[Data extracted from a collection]

________________________

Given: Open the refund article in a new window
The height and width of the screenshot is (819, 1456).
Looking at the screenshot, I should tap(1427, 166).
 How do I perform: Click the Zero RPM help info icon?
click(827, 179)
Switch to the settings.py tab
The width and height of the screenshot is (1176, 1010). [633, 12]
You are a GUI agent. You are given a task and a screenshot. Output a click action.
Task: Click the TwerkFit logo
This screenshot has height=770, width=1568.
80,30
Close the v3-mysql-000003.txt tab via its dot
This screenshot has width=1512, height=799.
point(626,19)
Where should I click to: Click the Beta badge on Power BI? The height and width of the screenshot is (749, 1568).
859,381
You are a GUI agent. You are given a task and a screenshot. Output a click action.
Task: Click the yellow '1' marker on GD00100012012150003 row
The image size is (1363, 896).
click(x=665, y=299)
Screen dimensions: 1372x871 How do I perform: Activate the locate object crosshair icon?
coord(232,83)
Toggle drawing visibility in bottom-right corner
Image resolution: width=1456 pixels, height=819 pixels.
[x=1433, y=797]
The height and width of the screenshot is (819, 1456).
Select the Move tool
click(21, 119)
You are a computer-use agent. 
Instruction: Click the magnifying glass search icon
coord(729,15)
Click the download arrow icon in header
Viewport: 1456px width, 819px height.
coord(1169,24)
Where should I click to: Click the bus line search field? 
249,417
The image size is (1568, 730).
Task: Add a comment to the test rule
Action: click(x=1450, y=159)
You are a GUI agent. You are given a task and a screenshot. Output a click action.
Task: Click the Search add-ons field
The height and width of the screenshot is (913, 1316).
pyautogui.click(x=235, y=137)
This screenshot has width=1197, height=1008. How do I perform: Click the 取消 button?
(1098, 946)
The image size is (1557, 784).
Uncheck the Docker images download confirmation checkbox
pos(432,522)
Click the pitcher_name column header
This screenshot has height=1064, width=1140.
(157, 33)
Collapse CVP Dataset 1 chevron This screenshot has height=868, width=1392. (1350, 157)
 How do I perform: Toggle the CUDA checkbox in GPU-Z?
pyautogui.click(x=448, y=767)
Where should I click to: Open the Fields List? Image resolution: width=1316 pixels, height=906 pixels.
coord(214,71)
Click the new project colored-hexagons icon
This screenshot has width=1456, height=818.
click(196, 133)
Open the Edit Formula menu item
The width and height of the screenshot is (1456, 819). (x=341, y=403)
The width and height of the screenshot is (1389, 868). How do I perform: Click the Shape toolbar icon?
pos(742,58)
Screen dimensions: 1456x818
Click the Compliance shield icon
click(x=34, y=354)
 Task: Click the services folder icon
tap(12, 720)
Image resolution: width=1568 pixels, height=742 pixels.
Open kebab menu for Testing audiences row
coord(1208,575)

________________________

### What is needed:
Reproduce the entries exactly as they appear.

### Completed exercise:
Given: Open the refund article in a new window
The height and width of the screenshot is (819, 1456).
Looking at the screenshot, I should tap(1427, 166).
 How do I perform: Click the Zero RPM help info icon?
click(827, 179)
Switch to the settings.py tab
The width and height of the screenshot is (1176, 1010). [633, 12]
You are a GUI agent. You are given a task and a screenshot. Output a click action.
Task: Click the TwerkFit logo
This screenshot has height=770, width=1568.
80,30
Close the v3-mysql-000003.txt tab via its dot
This screenshot has width=1512, height=799.
point(626,19)
Where should I click to: Click the Beta badge on Power BI? The height and width of the screenshot is (749, 1568).
859,381
You are a GUI agent. You are given a task and a screenshot. Output a click action.
Task: Click the yellow '1' marker on GD00100012012150003 row
The image size is (1363, 896).
click(x=665, y=299)
Screen dimensions: 1372x871 How do I perform: Activate the locate object crosshair icon?
coord(232,83)
Toggle drawing visibility in bottom-right corner
Image resolution: width=1456 pixels, height=819 pixels.
[x=1433, y=797]
The height and width of the screenshot is (819, 1456).
Select the Move tool
click(21, 119)
You are a computer-use agent. 
Instruction: Click the magnifying glass search icon
coord(729,15)
Click the download arrow icon in header
Viewport: 1456px width, 819px height.
coord(1169,24)
Where should I click to: Click the bus line search field? 
249,417
The image size is (1568, 730).
Task: Add a comment to the test rule
Action: click(x=1450, y=159)
You are a GUI agent. You are given a task and a screenshot. Output a click action.
Task: Click the Search add-ons field
The height and width of the screenshot is (913, 1316).
pyautogui.click(x=235, y=137)
This screenshot has width=1197, height=1008. How do I perform: Click the 取消 button?
(1098, 946)
The image size is (1557, 784).
Uncheck the Docker images download confirmation checkbox
pos(432,522)
Click the pitcher_name column header
This screenshot has height=1064, width=1140.
(157, 33)
Collapse CVP Dataset 1 chevron This screenshot has height=868, width=1392. (1350, 157)
 How do I perform: Toggle the CUDA checkbox in GPU-Z?
pyautogui.click(x=448, y=767)
Where should I click to: Open the Fields List? Image resolution: width=1316 pixels, height=906 pixels.
coord(214,71)
Click the new project colored-hexagons icon
This screenshot has width=1456, height=818.
click(196, 133)
Open the Edit Formula menu item
The width and height of the screenshot is (1456, 819). (x=341, y=403)
The width and height of the screenshot is (1389, 868). How do I perform: Click the Shape toolbar icon?
pos(742,58)
Screen dimensions: 1456x818
Click the Compliance shield icon
click(x=34, y=354)
 Task: Click the services folder icon
tap(12, 720)
Image resolution: width=1568 pixels, height=742 pixels.
Open kebab menu for Testing audiences row
coord(1208,575)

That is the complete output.